Crime

One man hospitalized, another jailed, after cop shot both inside moving car

From left, Francisco Guerra and Eligio Feliciano Torres
From left, Francisco Guerra and Eligio Feliciano Torres Miami-Dade Corrections

Francisco Guerra checked into jail early Thursday morning, a day after being shot inside a car by a Hialeah cop who feared he’d be run over by the speeding vehicle.

Guerra’s buddy, pegged as driving the car, wasn’t as lucky.

Eligio Feliciano Torres remained in the hospital Thursday after a bullet from the gun of Hialeah police Detective Michael Ramos struck him in the stomach.

Both Guerra and Torres were formally charged late Wednesday night, 10 hours after they were shot.

Guerra, 22, was arrested and charged with loitering and prowling. Torres, 32, is facing charges of aggravated assault on a police officer, fleeing and eluding police, resisting arrest without violence and driving with a suspended license.

Hialeah police said undercover detectives trying to break a burglary ring saw the two men try, but fail, to break into a Miami Springs home. Then, police said, the duo tried to run over Ramos during an ill-fated attempt to escape from police who had spotted them.

“Detectives attempted to stop the vehicle the suspects were in, but the driver [Torres] refused to stop and instead drove directly towards Hialeah Detective Michael Ramos, who was standing outside his police vehicle,” said Hialeah Police Lt. Carl Zogby.

Ramos was not injured.

Hialeah’s police department, unlike neighboring agencies in Miami and Miami Beach, does not have a policy against shooting into a moving vehicle. In Miami and Miami Beach officers can only fire into a moving vehicle if a weapon other than a car is a visible threat.

Miami adopted the change after riots erupted when police officer William Lozano was cleared by a jury in the 1989 shooting death of motorcyclist Clement Lloyd in Overtown. Since then, no one has been shot and killed in a moving vehicle by a Miami police officer and no officers have suffered serious injuries from being hit by a moving vehicle.

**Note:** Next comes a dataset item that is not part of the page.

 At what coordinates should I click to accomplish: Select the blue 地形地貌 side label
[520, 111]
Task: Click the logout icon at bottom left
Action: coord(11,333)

Miami Beach adopted the same policy in 2014, three years after Miami Beach and Hialeah police patrolling Ocean Drive fired 116 bullets in Raymond Herisse’s slowly careening Hyundai. Herisse was killed and four innocent bystanders were badly injured. Some sued and won damages.

It wasn’t clear Thursday whether Guerra or Torres had hired attorneys. Both have burglary charges in their background.

Guerra has been arrested four times by Miami police since 2010, on charges that ranged from grand theft with a firearm to aggravated battery to burglary and domestic violence. All the charges were dropped.

Torres has been arrested at least seven times on burglary charges since 2000. He’s also been arrested and charged of selling cocaine, loitering and aggravated assault with a deadly weapon. Many of the cases were dropped. He was found guilty of a 2009 burglary charge and sent to prison.

Police said Guerra and Torres’ most recent suspected crime began a little before noon Wednesday when undercover officers following them from Hialeah spotted them trying to break into a home at 1280 Partridge Ave. in Miami Springs.

The attempt failed, and with Torres behind the wheel of a white Nissan Maxima, they spotted the cops and tried to flee in an alley behind the home, police said. But Ramos had positioned himself standing outside his vehicle at the end of the alley. He fired, police said, in fear for his life as Torres sped past him and his car.

Police chased the two men for several blocks until they reached Northwest 66th Avenue and 36th Street, where they were captured and taken into custody. Guerra remained in jail Thursday, his bond set at $18,000.